Es importante señalar que, en todo caso, Cioran era un erudito sui generis, pues dominaba vastos campos del saber: conocía a cabalidad la historia (teniendo una habilidad inusitada para analizar las fisonomías de los pueblos), la filosofía, la religión y la literatura, especialmente la expresada en lengua inglesa (con un amor singular a Shelley, Shakespeare, Byron, Wordsworth y Emily Dickinson), la rusa y la alemana (sin olvidar su afición a la poesía del romanticismo francés y su incondicional amor a Leopardi), por lo que no es de extrañar que sus conocimientos y referencias usadas para formular sus ideas toquen la filosofía griega, especialmente la cínica y estoica, la patrística y la metafísica medieval aristotélico-tomista, y las filosofías e ideologías de su época con las que se portó ácidamente crítico, particularmente después de la profunda decepción que sufriría al desbandarse de un heideggarismo originario y un fascismo rumano del que no terminaría de dar suficientes muestras de arrepentimiento en cada uno de sus ensayos. En efecto: Cioran odia la jerga filosófica que encarna prototípicamente Heidegger, quien por medio de su demiurgia verbal intentó escamotear los problemas de la vida, así como detestó la posibilidad de que un día le tentara la idea de adscribirse a la «Iron Guard», movimiento de extrema derecha rumano («criptofascista»), cuya ideología se traslució en su controvertido escrito de juventud «La transfiguración de Rumania» (Schimbarea la faţă a României).

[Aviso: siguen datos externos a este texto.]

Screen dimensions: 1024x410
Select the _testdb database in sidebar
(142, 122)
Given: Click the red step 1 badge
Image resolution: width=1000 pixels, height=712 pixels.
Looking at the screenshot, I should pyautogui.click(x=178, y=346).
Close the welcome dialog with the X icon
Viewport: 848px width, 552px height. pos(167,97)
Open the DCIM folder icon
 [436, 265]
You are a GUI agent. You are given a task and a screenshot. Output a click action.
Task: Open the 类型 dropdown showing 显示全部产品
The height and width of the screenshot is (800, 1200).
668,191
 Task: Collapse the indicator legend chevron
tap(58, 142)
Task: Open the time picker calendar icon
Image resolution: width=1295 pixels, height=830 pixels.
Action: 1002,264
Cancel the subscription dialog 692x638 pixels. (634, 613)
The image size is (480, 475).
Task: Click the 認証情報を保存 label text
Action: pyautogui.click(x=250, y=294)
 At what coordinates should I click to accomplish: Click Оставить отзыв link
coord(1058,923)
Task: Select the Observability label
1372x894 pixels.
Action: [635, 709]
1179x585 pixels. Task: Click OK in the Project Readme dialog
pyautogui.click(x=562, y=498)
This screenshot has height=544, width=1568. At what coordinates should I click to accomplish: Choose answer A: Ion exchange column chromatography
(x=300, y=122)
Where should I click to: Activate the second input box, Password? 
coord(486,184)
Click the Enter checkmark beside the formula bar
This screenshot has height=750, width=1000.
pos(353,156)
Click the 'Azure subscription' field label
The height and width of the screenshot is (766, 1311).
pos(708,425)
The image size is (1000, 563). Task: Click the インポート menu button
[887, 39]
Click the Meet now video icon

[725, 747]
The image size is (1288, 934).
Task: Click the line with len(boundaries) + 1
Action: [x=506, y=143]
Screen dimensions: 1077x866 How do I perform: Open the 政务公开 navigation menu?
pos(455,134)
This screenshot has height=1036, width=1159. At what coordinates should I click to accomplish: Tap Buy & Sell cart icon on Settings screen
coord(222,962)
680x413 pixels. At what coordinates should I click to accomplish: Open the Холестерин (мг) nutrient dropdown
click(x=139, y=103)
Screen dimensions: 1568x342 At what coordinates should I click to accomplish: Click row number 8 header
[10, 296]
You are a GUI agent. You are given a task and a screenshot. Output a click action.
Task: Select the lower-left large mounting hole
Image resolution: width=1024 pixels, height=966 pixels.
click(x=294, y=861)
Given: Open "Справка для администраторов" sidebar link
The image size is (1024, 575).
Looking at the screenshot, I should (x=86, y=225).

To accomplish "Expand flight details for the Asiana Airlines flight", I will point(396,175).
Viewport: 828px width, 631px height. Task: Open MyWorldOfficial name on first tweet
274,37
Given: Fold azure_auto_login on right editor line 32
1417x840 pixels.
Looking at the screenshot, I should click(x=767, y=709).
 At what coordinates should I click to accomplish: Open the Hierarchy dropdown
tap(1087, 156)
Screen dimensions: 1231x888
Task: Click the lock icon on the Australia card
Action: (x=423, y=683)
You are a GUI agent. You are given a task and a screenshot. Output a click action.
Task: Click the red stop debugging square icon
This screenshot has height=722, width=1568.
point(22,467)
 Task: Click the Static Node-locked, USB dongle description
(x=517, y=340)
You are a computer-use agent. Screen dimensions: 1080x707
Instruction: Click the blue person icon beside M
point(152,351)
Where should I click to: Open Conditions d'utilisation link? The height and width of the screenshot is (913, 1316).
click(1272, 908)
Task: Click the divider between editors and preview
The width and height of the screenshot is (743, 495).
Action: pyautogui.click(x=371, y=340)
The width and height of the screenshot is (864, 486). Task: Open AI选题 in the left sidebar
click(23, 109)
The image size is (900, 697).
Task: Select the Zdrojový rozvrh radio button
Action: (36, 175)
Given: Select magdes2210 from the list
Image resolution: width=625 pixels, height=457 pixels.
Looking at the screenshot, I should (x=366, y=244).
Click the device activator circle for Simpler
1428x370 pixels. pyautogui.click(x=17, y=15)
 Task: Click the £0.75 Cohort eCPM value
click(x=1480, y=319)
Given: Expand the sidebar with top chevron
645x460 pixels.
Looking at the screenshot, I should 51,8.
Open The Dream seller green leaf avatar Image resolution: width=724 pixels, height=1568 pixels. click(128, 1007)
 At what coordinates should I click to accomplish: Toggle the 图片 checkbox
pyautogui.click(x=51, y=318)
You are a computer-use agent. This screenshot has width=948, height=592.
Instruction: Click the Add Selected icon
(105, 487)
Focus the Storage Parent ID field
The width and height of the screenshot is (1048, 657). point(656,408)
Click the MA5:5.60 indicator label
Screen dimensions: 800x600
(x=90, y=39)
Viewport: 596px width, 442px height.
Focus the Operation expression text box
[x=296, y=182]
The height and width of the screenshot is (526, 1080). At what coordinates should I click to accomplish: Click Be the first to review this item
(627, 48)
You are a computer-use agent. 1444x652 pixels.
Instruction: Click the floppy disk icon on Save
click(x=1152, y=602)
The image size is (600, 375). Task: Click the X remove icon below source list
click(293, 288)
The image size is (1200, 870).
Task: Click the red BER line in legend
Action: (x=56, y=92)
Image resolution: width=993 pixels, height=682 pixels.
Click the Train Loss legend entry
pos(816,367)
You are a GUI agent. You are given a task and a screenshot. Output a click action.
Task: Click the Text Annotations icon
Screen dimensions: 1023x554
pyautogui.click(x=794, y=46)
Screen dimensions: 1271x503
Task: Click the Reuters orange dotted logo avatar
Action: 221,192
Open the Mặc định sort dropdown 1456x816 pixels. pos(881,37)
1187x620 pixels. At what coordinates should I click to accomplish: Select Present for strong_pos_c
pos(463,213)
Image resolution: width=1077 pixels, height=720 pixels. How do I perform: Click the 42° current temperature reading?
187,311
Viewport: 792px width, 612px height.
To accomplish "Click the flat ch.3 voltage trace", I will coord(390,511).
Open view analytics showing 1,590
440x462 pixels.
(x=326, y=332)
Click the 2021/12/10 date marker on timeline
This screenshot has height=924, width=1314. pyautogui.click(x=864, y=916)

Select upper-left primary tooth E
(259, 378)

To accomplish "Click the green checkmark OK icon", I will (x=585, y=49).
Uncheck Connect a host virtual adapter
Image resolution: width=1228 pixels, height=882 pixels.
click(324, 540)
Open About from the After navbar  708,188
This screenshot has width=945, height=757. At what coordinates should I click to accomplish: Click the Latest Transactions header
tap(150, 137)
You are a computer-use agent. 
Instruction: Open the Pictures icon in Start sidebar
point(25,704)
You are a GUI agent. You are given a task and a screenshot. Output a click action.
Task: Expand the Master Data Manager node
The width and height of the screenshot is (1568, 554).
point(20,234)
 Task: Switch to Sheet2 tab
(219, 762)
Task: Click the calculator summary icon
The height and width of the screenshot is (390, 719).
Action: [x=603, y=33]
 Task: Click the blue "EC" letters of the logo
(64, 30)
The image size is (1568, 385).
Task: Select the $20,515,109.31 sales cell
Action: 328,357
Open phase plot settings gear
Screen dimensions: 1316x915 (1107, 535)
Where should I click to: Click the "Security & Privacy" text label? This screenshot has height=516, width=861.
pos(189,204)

Cioran no es un existencialista, claramente; de manera un tanto cuanto más opaca, no es un nihilista, sino un simple escéptico; y para ser más concisos diremos que es un escéptico cínico (y a veces un cínico escéptico): de continuo nos recuerda al «Perro celestial», la supremacía del pensamiento antiguo en el que vivir y pensar eran distinciones absurdas y en el que se mantenía una cercanía al concepto de sabio oriental. Del hecho de que haya optado por una patente asistematicidad no se sigue que no haya poseído cierto sistema, una retórica coherente expresada en la forma estilística a la que ya antes hacíamos referencia, más por resultado de su complexión vital (que no moral) que por su articulación discursiva.


Capsula de "La otra aventura" de Pérez Gay, "El pesimismo de la inteligencia" sobre Cioran: https://www.youtube.com/watch?v=4JvFFGURA7A




[1] «Me resulta bien evidente que siempre he sido de raza inferior. Yo no puedo comprender la rebelión. Mi raza no se levantó sino para robar: así los lobos al animal que no mataron».